A great deal has been said, with respect to public opinion on this question. It is impossible, perhaps, to ascertain the public mind with precision; but there is but one way in our power, that is, to suffer the subject to be suspended for the present session, and on our return, or the election of our successors, the public sentiment in this respect will be evinced; but if we are to determine the public mind from our own observation, I should not hesitate to say that nine out of ten would be in favor of a discrimination. The people would, on this principle, I conceive, submit cheerfully to the payment of those taxes which are requisite to discharge the public engagements; but if they are to flow into the large cities, or into the hands of foreigners, who have speculated upon the misfortunes of the most meritorious class of our citizens, they will bear the burthen with murmurs and complaints.

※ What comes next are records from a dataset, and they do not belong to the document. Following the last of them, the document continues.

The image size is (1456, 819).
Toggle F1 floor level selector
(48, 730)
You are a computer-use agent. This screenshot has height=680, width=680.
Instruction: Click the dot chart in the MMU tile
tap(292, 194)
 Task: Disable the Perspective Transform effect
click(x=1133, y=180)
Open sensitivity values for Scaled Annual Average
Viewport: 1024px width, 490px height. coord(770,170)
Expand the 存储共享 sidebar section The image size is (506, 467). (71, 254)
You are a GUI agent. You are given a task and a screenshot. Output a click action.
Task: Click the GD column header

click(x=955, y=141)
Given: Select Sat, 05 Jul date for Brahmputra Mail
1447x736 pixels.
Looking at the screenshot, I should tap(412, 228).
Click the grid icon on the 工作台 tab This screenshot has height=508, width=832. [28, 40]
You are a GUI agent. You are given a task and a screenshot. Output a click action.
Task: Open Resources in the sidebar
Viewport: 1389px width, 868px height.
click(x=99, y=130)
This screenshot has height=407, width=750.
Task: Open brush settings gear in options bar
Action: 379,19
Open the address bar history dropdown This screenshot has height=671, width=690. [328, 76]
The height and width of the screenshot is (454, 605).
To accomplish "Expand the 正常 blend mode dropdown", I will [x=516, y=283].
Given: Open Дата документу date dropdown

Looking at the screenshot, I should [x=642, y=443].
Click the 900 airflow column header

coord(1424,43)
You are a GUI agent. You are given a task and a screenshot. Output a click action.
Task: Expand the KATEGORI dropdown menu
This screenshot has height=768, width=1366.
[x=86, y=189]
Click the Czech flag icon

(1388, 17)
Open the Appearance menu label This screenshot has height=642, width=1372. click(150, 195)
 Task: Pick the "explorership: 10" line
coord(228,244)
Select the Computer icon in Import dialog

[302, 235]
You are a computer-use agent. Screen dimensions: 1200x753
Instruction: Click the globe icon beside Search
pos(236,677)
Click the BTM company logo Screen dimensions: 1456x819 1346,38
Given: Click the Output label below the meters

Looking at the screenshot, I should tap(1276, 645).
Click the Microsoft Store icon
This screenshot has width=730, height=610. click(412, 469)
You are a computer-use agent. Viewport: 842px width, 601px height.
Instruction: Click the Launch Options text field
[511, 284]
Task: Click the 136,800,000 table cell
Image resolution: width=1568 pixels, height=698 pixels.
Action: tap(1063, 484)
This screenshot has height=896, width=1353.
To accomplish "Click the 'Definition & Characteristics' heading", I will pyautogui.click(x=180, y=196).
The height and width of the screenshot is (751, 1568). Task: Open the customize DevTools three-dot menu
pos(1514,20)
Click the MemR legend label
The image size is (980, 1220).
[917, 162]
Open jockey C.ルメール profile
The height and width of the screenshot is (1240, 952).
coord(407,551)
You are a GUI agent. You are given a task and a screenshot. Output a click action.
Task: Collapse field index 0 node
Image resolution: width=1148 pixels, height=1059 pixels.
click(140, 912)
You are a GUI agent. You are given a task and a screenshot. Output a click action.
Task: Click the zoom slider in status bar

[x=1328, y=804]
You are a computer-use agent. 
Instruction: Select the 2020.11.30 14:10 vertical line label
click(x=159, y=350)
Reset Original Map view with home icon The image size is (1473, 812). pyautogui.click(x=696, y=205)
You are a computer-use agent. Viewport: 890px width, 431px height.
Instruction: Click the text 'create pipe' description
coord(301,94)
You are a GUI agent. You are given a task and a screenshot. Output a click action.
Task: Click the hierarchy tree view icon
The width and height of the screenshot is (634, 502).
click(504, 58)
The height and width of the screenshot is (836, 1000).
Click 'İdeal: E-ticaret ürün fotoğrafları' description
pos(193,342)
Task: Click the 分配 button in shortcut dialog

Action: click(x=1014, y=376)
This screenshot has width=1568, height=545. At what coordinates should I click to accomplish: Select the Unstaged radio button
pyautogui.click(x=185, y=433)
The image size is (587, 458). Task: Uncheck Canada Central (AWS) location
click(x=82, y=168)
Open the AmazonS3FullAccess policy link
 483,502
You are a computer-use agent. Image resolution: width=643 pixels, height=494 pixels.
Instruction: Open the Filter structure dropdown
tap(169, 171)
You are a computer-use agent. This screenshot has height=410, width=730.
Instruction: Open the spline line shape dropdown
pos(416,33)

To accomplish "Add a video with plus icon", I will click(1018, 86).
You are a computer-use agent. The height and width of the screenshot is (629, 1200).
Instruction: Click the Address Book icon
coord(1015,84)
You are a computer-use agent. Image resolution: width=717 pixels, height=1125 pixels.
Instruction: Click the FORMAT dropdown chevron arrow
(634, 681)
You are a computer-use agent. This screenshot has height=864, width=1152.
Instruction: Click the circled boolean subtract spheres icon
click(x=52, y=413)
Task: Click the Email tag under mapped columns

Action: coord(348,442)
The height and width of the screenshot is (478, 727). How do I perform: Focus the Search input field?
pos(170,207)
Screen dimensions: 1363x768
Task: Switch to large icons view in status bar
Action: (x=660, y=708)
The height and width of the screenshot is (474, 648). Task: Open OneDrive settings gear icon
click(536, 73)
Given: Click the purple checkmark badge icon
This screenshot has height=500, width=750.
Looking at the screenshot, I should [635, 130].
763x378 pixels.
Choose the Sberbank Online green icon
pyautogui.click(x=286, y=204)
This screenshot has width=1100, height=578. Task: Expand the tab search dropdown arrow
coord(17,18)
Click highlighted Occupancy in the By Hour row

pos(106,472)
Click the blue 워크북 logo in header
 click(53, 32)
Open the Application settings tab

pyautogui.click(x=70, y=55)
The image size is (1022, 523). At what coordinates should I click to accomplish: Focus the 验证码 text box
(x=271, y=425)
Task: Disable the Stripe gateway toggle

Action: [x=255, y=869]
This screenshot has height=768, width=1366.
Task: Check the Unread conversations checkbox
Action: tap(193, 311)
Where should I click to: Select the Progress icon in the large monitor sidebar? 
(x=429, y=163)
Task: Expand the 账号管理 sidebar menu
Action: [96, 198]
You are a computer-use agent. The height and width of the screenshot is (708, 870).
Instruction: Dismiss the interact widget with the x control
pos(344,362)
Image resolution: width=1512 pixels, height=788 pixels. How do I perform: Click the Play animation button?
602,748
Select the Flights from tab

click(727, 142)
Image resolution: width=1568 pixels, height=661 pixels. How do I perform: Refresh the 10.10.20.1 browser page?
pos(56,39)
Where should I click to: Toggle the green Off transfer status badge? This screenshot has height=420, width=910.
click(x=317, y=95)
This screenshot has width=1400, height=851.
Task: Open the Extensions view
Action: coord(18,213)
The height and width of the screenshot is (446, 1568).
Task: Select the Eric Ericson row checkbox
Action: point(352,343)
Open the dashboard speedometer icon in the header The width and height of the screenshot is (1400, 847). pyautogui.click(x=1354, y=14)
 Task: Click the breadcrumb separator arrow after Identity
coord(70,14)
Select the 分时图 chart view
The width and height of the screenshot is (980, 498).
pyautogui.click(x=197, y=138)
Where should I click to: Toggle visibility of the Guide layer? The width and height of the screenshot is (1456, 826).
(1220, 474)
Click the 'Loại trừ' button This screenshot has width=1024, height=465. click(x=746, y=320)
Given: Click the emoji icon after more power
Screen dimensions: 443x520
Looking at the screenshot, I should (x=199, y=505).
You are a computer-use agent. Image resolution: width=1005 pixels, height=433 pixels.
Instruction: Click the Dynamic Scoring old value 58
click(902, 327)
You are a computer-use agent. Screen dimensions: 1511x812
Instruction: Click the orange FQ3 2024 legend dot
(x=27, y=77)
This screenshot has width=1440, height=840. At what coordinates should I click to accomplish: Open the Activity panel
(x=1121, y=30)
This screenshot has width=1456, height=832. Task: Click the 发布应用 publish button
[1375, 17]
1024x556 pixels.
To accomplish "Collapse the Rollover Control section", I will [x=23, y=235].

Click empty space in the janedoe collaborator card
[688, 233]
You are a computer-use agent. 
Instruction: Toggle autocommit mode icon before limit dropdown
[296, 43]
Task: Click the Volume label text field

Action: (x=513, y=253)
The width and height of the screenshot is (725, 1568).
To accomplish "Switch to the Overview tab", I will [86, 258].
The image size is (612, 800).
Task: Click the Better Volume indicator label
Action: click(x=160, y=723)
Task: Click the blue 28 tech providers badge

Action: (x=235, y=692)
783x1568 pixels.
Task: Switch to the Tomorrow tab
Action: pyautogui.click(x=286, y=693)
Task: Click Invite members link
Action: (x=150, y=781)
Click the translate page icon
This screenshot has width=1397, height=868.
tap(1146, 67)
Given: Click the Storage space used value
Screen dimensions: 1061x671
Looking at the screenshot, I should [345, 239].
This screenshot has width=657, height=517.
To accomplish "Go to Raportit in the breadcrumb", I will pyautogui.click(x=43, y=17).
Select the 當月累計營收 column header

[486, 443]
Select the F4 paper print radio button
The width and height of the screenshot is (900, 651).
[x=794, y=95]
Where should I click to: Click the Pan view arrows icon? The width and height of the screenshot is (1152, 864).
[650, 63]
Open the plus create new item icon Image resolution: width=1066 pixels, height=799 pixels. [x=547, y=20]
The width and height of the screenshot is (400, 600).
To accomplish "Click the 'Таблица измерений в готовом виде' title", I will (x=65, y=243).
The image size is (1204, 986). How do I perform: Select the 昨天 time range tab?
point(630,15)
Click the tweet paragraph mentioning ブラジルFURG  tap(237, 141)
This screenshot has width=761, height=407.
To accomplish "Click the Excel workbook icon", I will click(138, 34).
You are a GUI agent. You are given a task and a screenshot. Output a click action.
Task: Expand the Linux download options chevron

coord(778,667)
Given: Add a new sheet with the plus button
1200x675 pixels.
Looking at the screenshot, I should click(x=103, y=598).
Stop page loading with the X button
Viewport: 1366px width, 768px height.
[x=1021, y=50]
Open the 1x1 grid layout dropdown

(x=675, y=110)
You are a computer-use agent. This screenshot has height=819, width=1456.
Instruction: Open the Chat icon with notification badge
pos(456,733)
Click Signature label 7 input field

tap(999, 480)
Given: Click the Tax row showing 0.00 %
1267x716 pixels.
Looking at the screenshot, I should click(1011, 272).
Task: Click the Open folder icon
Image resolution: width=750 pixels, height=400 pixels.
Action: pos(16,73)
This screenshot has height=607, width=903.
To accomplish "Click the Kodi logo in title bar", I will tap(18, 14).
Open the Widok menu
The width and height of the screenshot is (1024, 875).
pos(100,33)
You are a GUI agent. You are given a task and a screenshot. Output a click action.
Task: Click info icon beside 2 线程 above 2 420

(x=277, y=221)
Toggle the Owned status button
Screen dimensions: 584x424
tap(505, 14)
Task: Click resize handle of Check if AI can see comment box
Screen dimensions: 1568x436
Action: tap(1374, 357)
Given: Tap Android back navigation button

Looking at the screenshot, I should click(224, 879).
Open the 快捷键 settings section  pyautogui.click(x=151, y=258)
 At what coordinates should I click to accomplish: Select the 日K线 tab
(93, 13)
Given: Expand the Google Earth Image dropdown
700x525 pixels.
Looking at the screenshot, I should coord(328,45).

Can any principle of justice demand the payment of the present possessor of a certificate, that does not apply more forcibly as it respects original holders? Will gentlemen, then, comply with the one, and neglect the other? Or rather, as my colleague has proposed, if they are incapable to pay both, will they not prefer a composition?

Mr. Wadsworth.—It appears to me that we have mistaken this business from the beginning, for we are proceeding as if it was taken for granted that all those who had alienated their certificates, have been compelled to it by necessity; there is nothing further from the truth. So far as it respects the army debt it may be just; and at this moment, were a soldiery to be paid in certificates, they would part with them at as great a discount as ever. There is a disposition in soldiers generally to despise pecuniary considerations; if they want money, they will dispose of their property at an inconsiderate value to obtain it. But this remark does not extend to the industrious part of the public creditors, because they have carefully retained the evidences of their debt, and now will receive its value. But even of the army, it is not true that they will suffer the loss of the discount at which their certificates have been sold. Having an opportunity of being well acquainted with the circumstances of the army, I know that many of the officers lived upon their friends, who supported them from time to time, with such sums as they had occasion for, and when they retired from the army, they repaid their friends with the certificates which they had received. The best way for gentlemen to ascertain the amount of the public debt which has been transferred from necessity, is to mix in the world, and try, from the circle of their acquaintance, to learn what the actual transfers have been. I have done this, and am conscious within myself, that seven-eighths of all the alienated debt has not been disposed of by the original holder from necessity.

When the requisitions of Congress were rejected by the State Assemblies, some of the most wealthy persons of the community, and those most violently opposed to Continental measures, seemed to concur in the opinion, that the States would never raise a revenue for the purpose of paying the domestic debt. The people finding this a prevailing opinion, were impressed with a dread of its consequences, and sold this species of negotiable property at a rate dictated by their apprehensions. I should conceive it as a great evil, if the Government were now to restore to such persons what they lost for want of confidence. I think this circumstance will operate considerably against the gentleman's principle of equity; now, as to the practicability of the measure, those gentlemen who are acquainted with the history of the manner in which the public debt was contracted, will readily agree with me, that it is an insuperable objection. In the years 1776 and 1777, very few advances were made to those who procured supplies to the public; they purchased what they got generally upon credit, and they were obliged, before their accounts could be settled, and they could get their money from the Public Treasury, to get receipts for all the articles they had furnished, and then they received orders upon the loan-officers, who, not having money, paid them in certificates, which these people, in return, paid over to those who furnished them with supplies. So that the agent appears a creditor to a very considerable amount, when his personal claim is very trifling, and those who risked their property, without pay of any kind, and who are undoubtedly deserving of some credit, appeared to be no other than speculators in public securities. I cannot see, in this case, any possible mode of discrimination. There are a variety of other official transactions which would demonstrate the impracticability, if it was necessary to oppose the proposition on that ground.

Wednesday, February 17.

Public Credit.

The House again went into a committee on the report of the Secretary of the Treasury, Mr. Baldwin in the chair.

Mr. Madison's proposition still under consideration.

Mr. Page.—I do not wish to trouble the committee with a formal argument in favor of the motion offered by my colleague; but I wish to inquire of the gentlemen in opposition, whether they conceive the principles upon which it is grounded to be unjust? I observed, that their replies have generally gone against the practicability of the measure; but that does not prove to me that it is inequitable. If there is justice in the case, we must not consider the difficulty of the attempt. I trust, if it shall be found to stand on the foundation of immutable justice, that its practicability will be demonstrated. However, I shall not enter on that ground, but leave it to my colleague, who has so ably supported it on the other.